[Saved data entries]
+ + + + +

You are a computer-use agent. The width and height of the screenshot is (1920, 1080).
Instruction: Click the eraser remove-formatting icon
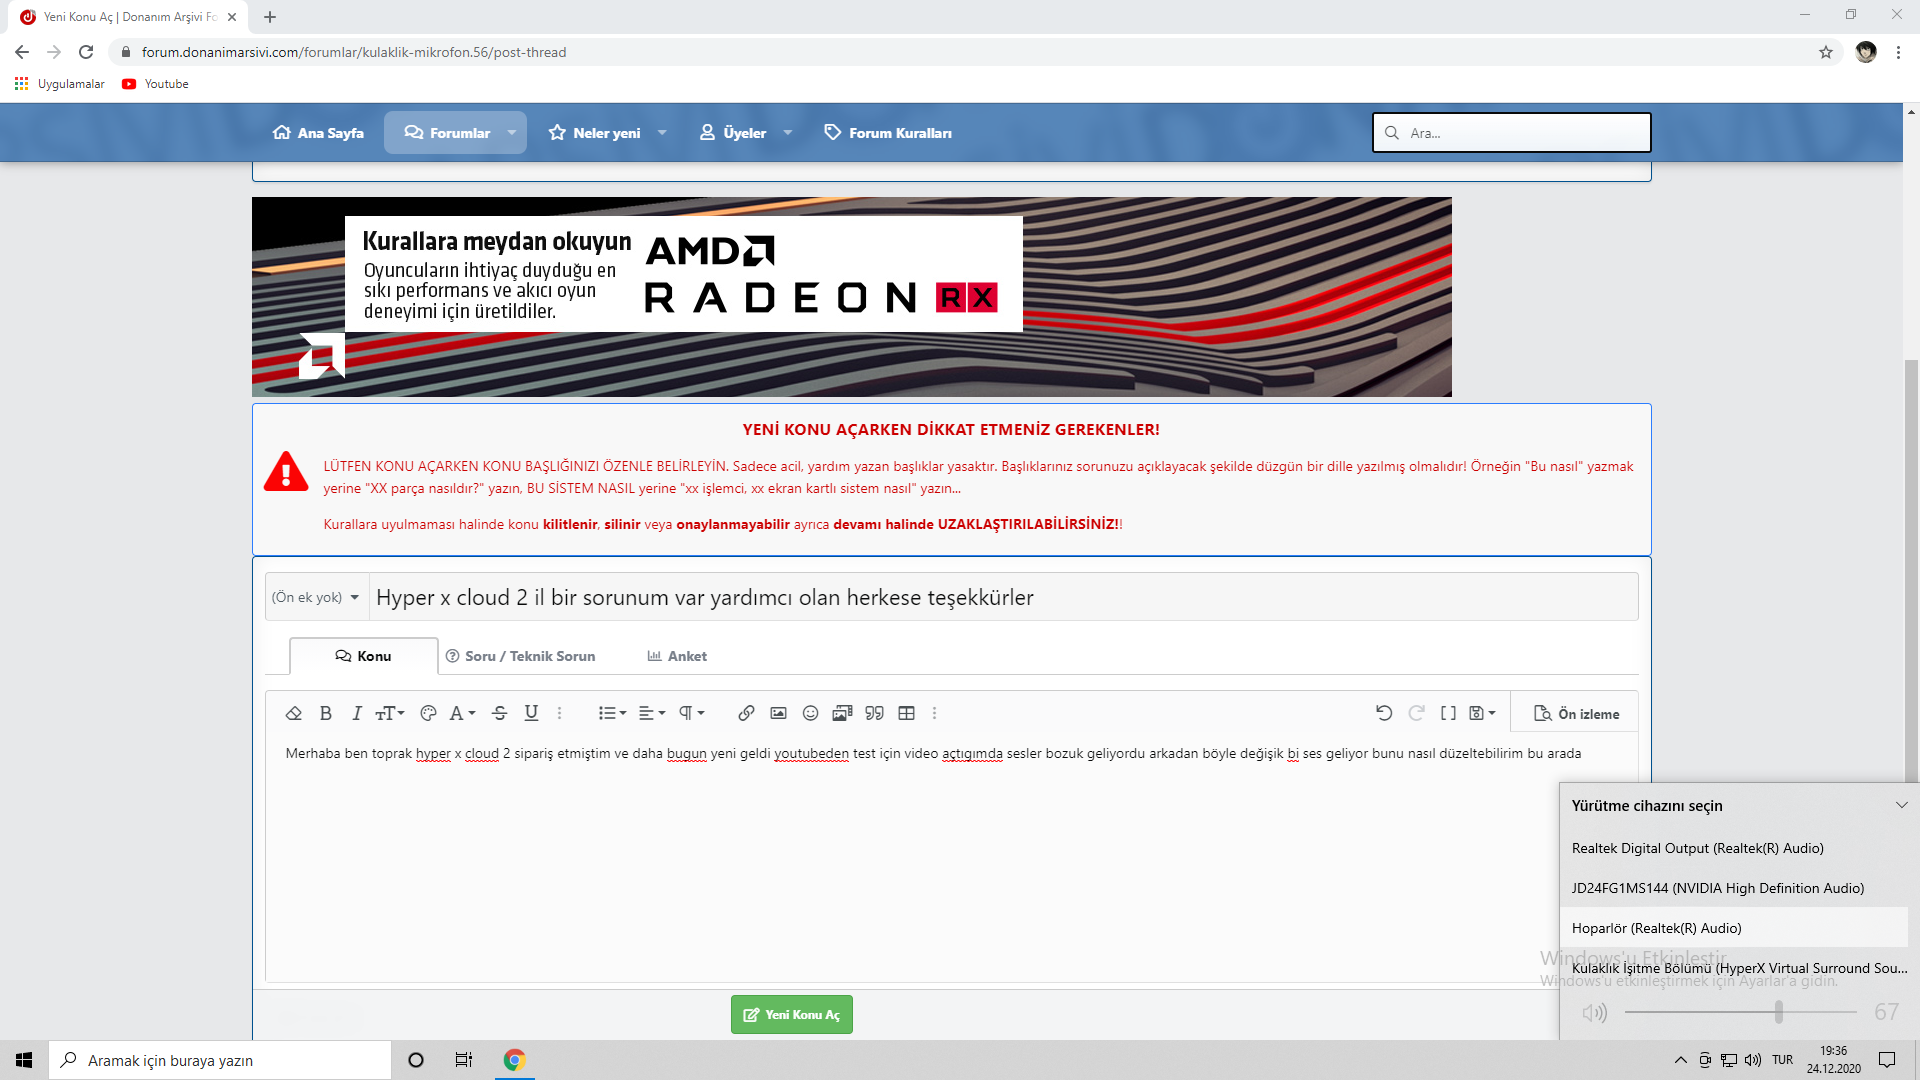click(293, 713)
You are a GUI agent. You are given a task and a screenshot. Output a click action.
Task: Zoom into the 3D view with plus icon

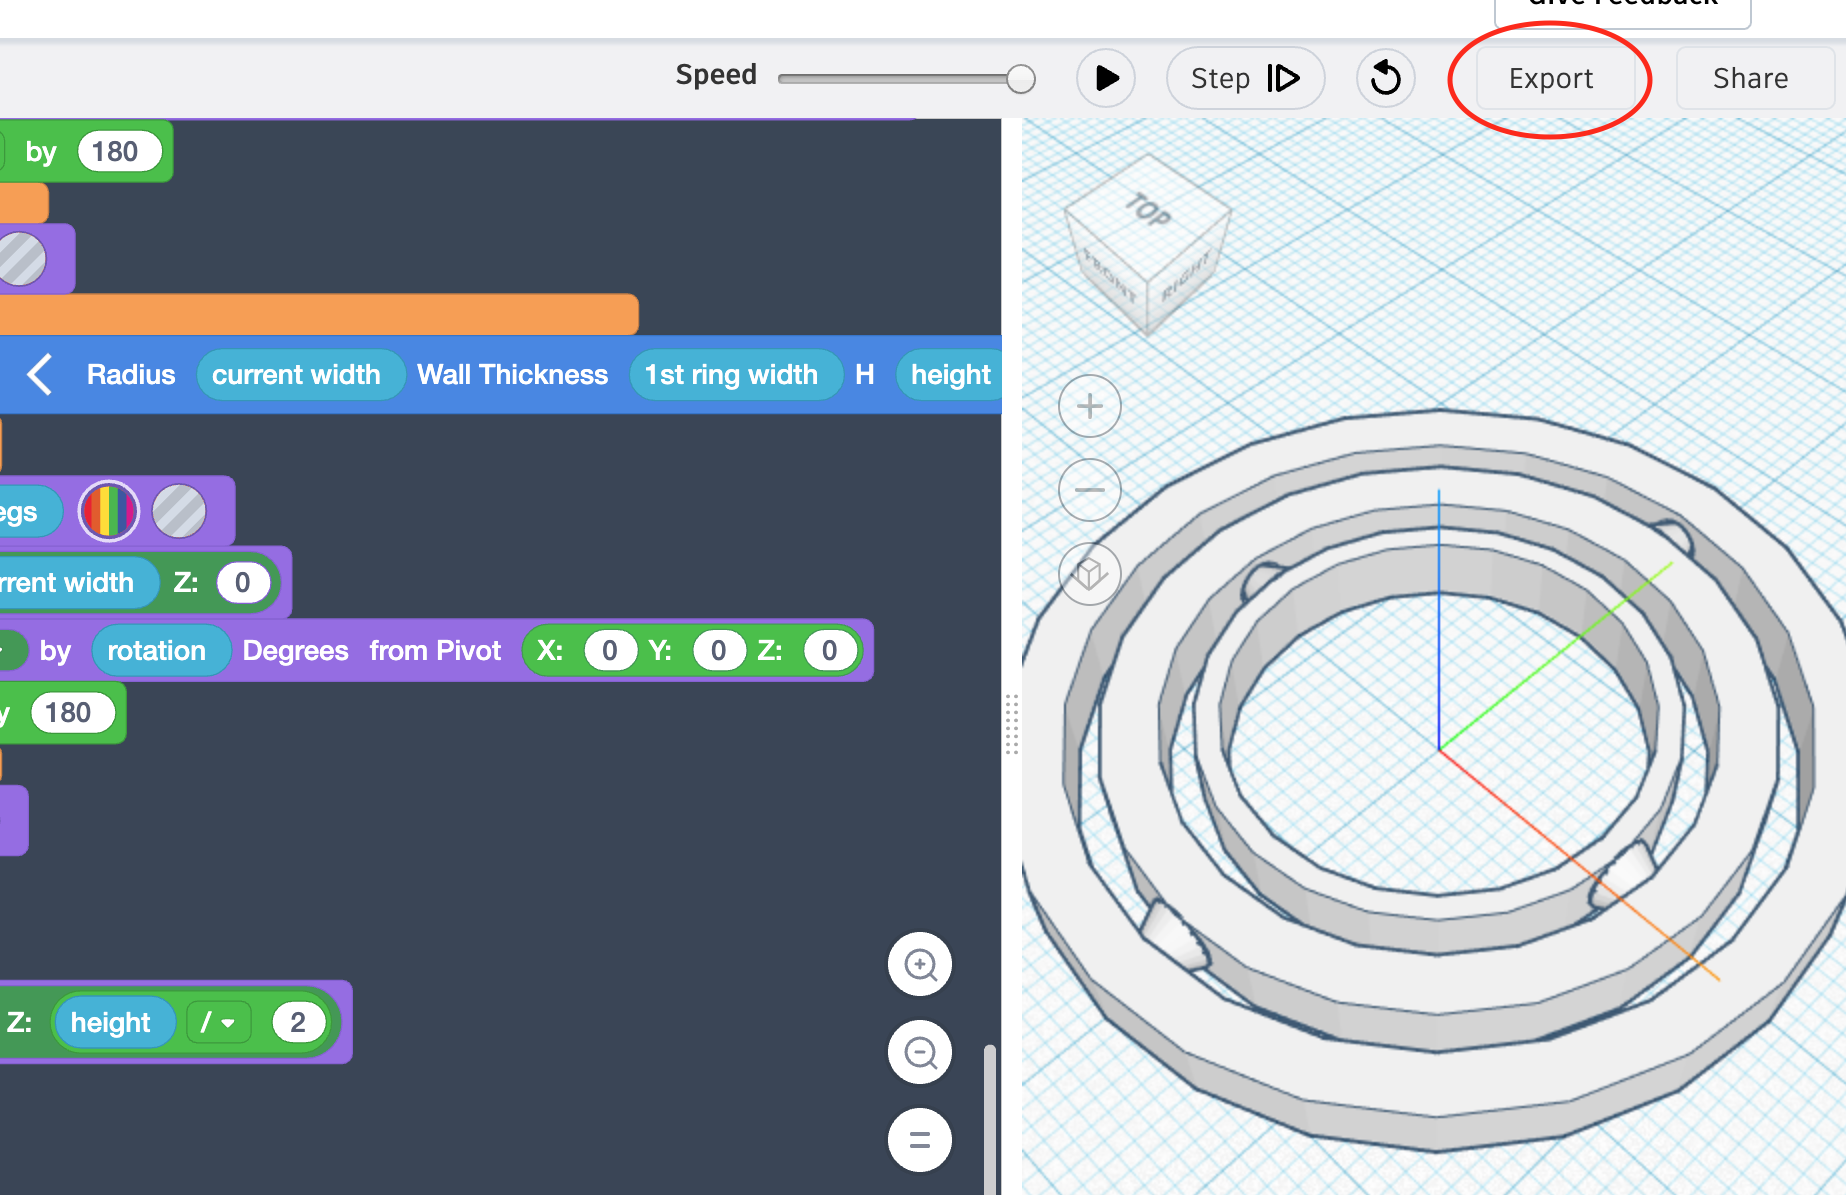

+ + + + +

TRY IT
Leave the images aside and transcribe all entries exactly.

ANSWER FOR THE TASK
You are a computer-use agent. The width and height of the screenshot is (1920, 1080).
Instruction: Click the eraser remove-formatting icon
click(293, 713)
You are a GUI agent. You are given a task and a screenshot. Output a click action.
Task: Zoom into the 3D view with plus icon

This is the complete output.